(Text and element pointing records)
----

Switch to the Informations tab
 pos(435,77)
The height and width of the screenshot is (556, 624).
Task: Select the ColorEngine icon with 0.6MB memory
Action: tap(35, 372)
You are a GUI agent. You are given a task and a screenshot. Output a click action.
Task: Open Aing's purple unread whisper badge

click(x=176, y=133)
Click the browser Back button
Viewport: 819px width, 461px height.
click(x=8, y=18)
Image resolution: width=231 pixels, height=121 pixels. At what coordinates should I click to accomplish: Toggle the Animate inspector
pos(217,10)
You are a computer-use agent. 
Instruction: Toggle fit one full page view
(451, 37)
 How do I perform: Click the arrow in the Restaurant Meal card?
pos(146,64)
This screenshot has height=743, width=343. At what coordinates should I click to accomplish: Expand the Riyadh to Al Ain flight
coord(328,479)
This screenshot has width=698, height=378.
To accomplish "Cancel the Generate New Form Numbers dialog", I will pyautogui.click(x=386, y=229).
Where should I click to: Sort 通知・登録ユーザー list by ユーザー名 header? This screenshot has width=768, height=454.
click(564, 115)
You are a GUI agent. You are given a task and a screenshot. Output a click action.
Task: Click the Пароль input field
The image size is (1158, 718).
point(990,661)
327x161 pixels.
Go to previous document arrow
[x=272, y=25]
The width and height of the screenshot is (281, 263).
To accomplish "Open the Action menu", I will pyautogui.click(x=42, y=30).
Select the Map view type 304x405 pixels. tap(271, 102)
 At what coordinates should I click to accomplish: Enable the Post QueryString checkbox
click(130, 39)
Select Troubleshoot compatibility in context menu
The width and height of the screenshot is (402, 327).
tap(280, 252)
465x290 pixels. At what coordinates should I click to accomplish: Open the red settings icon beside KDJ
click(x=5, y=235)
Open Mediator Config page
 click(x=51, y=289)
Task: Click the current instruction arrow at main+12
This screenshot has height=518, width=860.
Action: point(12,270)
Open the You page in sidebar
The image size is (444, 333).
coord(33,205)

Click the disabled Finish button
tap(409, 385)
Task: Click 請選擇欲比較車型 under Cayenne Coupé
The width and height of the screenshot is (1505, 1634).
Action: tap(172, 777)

----

**What is required**
Pull out each line of the items above that contains the string "menu", treating uppercase and lowercase as different.

**Task response**
To accomplish "Open the Action menu", I will pyautogui.click(x=42, y=30).
Select Troubleshoot compatibility in context menu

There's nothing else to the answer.